Technical information
- Class: B1
- ERP: 9,000 watts
- HAAT: 54 metres (177 ft)

Links
- Website: boom941.com

= CKBA-FM =

Radio station in Athabasca, Alberta

CKBA-FM is a Canadian radio station broadcasting at 94.1 FM in Athabasca, Alberta with a classic hits format branded as Boom 94.1. The station is owned by Stingray Group.

==History==
CKBA was granted a broadcast license for 850 kHz in 1988. CKBA began broadcasting on August 1, 1989. At that time, CKBA's license was to provide 24 hours of local programming per week, including 2 hours and 18 minutes of local news. The rest of the programming was re-broadcast from CFOK in Westlock. At the point the station was known only by its call letters, CKBA.

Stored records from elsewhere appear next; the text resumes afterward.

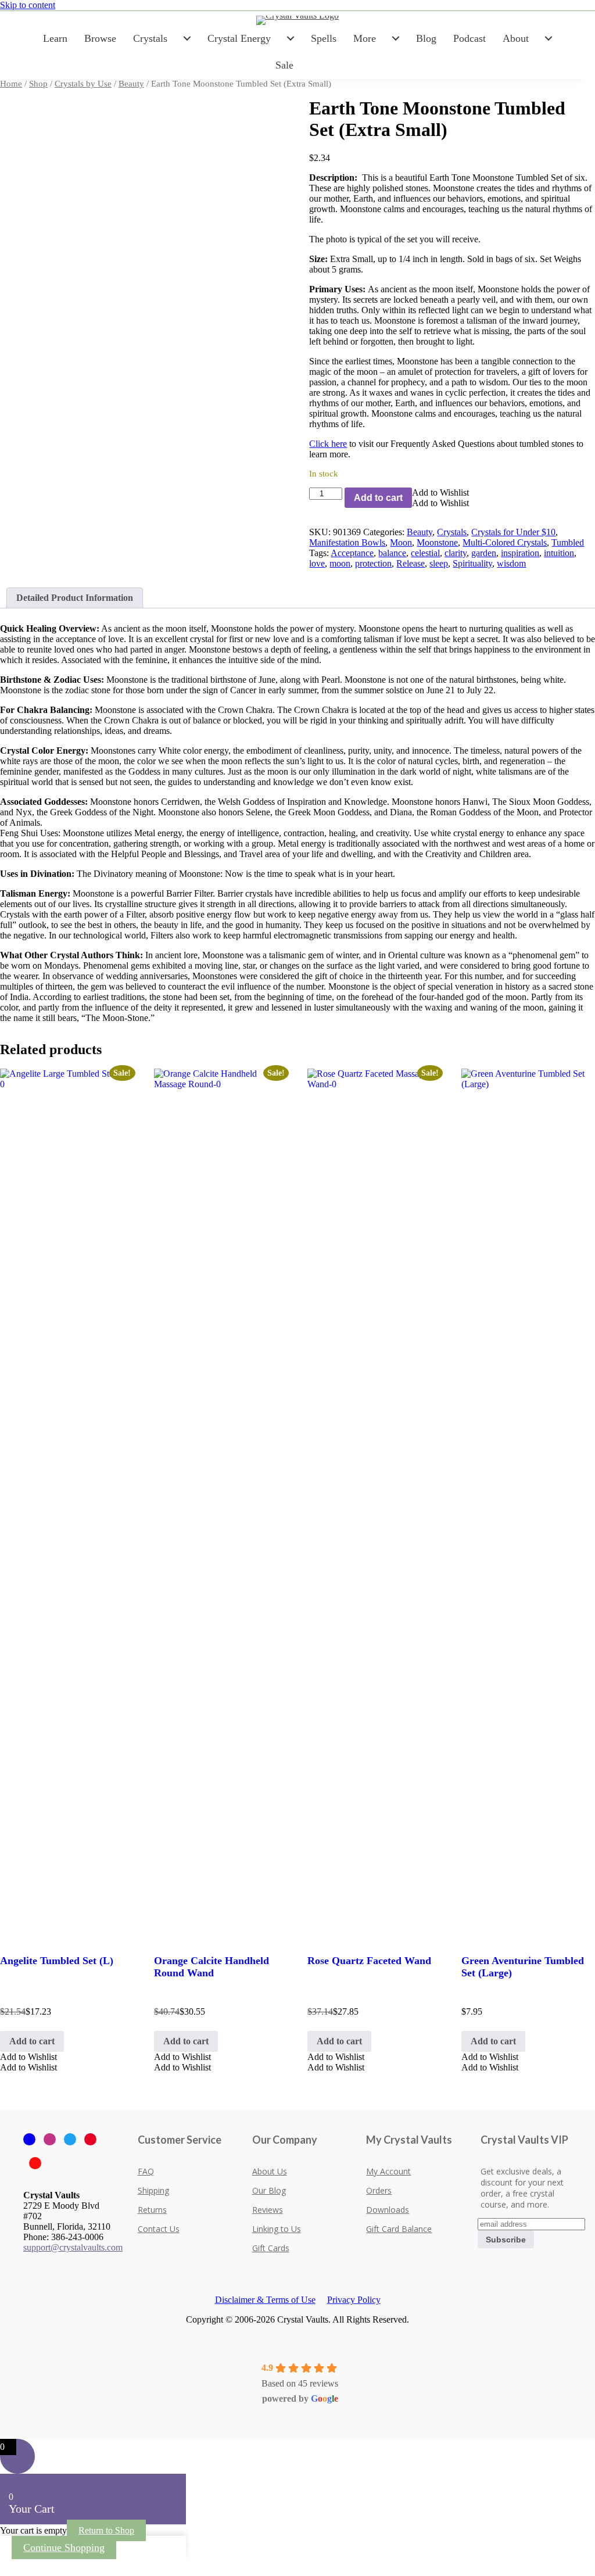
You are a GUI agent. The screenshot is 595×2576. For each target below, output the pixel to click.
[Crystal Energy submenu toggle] (290, 38)
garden (483, 553)
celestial (425, 553)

In 2002, CKBA was acquired by Newcap Broadcasting, and became part of Newcap's "Cat Country" radio network. The station's name was changed to 850 CKBA Cat Country. On September 29, 2006, CKBA changed formats from country to classic hits. Along with the format change came a new name, 850 The Fox.

===Switch to FM===
On December 23, 2008, CKBA received CRTC approval to convert to 94.1 MHz. The FM transmitter began broadcasting on July 14, 2009. On August 17, 2009, CKBA made the flip to its current frequency. The station was rebranded as 94.1 The River retaining the classic hits format.

Athabasca's old 850 AM transmitter was shut down on September 17, 2009.

On July 7, 2017, the station changed its branding to Boom 94.1.